Richmond in particular burst at the seams with an influx of soldiers and refugees. Though many of the soldiers were leaving, the refugees remained, competing for scarce labor. Tens of thousands of women had lost husbands in the war and were without a means of income, leading to a spate of prostitution in the South’s leading cities, and often accompanied by a crackdown from authorities. However, some canny women would pool meager resources and enlist themselves in what limited industry they could get. Richmond in particular became the home of ambitious war brides who settled in to the manufacturing of garments, an industry previously moribound, but which had seen an uptick as the war gave a boost to local industries.

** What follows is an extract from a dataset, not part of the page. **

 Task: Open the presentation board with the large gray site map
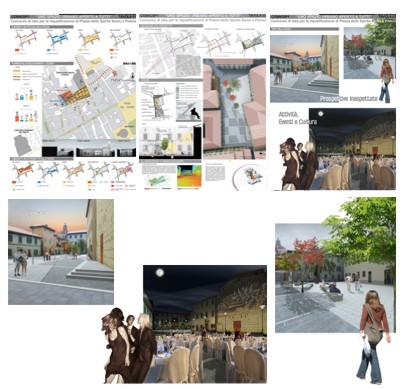coord(73,102)
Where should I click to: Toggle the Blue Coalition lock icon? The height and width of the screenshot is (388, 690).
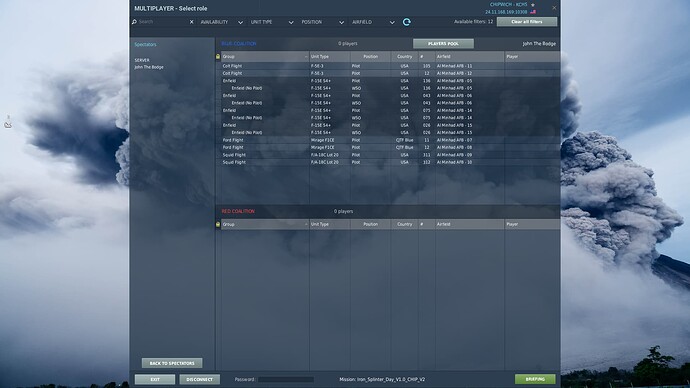coord(218,57)
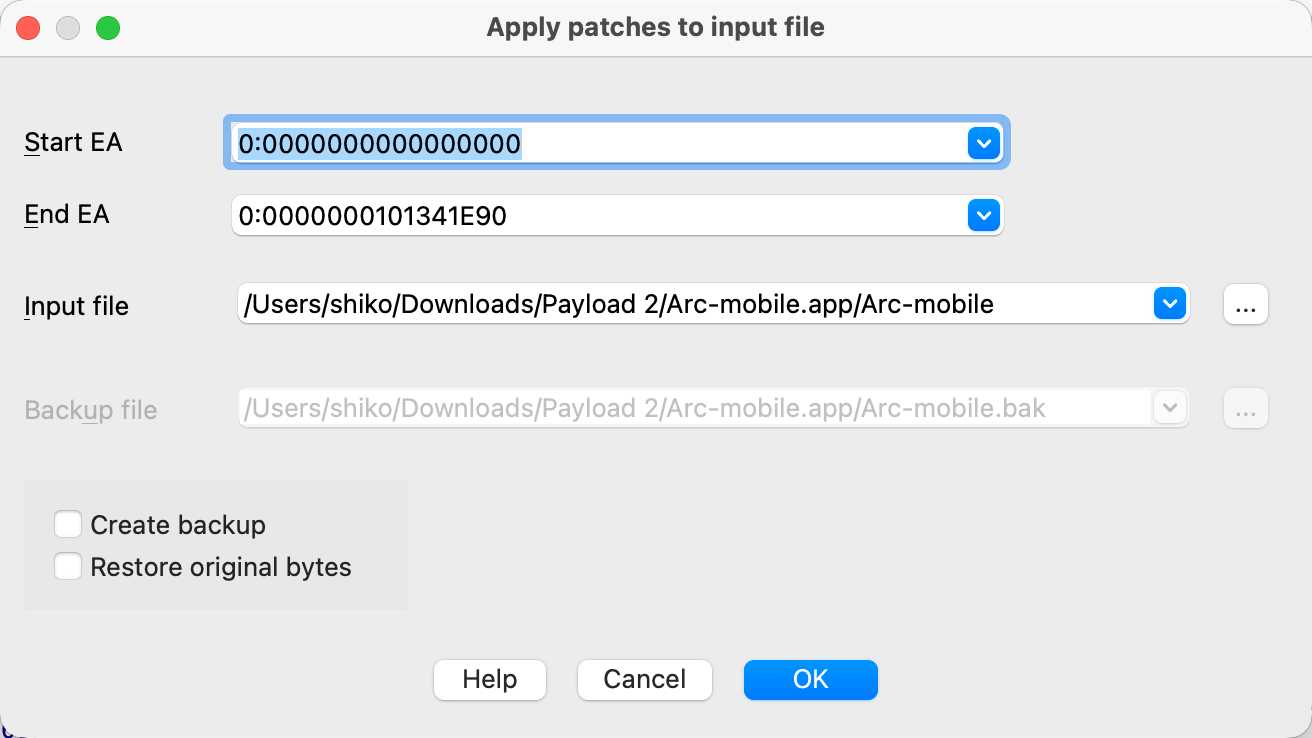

These ‘widow weavers’ as they would become known would become an important economic tool in the Richmond and Petersburg area post 1866, while smaller groups would flourish in Nashville and Atlanta, depending on pre-existing economic conditions and the access the railroads gave their products to other towns. Though it clashed with the pre-existing yeoman farmer nature of the rural south, this urban labor would be sold, initially cheap, to those who had money after the war, which was an increasing portion of the Southern middle class as compared to many soldiers who went home destitute. Even laborers and farmhands found themselves buying ‘widow weaves’ to support widows as a moral gesture, but soon to simply clothe themselves as single men and widowers could not provide in the cities and were joined by families suddenly shorn of the means to make their own clothes.

The stout yeoman farmer of the antebellum, much lauded by Southern intellectuals, had disappeared in places like Arkansas, Kentucky, Tennessee and Virginia. The Upper South found itself with a crisis as many slaves escaped and properties burned or abandoned. The cities were the only source of succor, and though many dreamed of returning to farms, others sold what property they had to plantation owners just to survive in regions of West and Middle Tennessee, while land was worthless in many places in Kentucky, so burned over was it. Though small, this trickle off the land in 1866 would set the course to change the way much of the Upper South looked…” - A Cotton Goliath, The Confederate Economy from 1866, Roger Ransom, University of Sacramento, 2012
It seems like the recipe for an intra-Confederate civil war of their own down the line, as the Upper South tends to get more "Northernized" in economy and mentality.